YOUR TASK:
The records below are to be retyped in full, without any alteration.

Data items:

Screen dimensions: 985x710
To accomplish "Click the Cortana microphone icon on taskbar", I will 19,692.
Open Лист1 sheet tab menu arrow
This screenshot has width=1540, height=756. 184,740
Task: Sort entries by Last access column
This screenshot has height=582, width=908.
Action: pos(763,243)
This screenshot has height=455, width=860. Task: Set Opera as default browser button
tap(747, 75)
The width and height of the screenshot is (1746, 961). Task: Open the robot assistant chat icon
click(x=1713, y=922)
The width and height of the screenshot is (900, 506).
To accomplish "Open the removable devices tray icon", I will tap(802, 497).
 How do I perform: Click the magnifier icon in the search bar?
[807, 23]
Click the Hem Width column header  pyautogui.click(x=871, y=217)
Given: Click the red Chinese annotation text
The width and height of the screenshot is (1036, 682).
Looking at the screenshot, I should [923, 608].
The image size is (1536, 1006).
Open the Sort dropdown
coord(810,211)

RESULT OF THIS TASK:
Screen dimensions: 985x710
To accomplish "Click the Cortana microphone icon on taskbar", I will 19,692.
Open Лист1 sheet tab menu arrow
This screenshot has width=1540, height=756. 184,740
Task: Sort entries by Last access column
This screenshot has height=582, width=908.
Action: pos(763,243)
This screenshot has height=455, width=860. Task: Set Opera as default browser button
tap(747, 75)
The width and height of the screenshot is (1746, 961). Task: Open the robot assistant chat icon
click(x=1713, y=922)
The width and height of the screenshot is (900, 506).
To accomplish "Open the removable devices tray icon", I will tap(802, 497).
 How do I perform: Click the magnifier icon in the search bar?
[807, 23]
Click the Hem Width column header  pyautogui.click(x=871, y=217)
Given: Click the red Chinese annotation text
The width and height of the screenshot is (1036, 682).
Looking at the screenshot, I should [923, 608].
The image size is (1536, 1006).
Open the Sort dropdown
coord(810,211)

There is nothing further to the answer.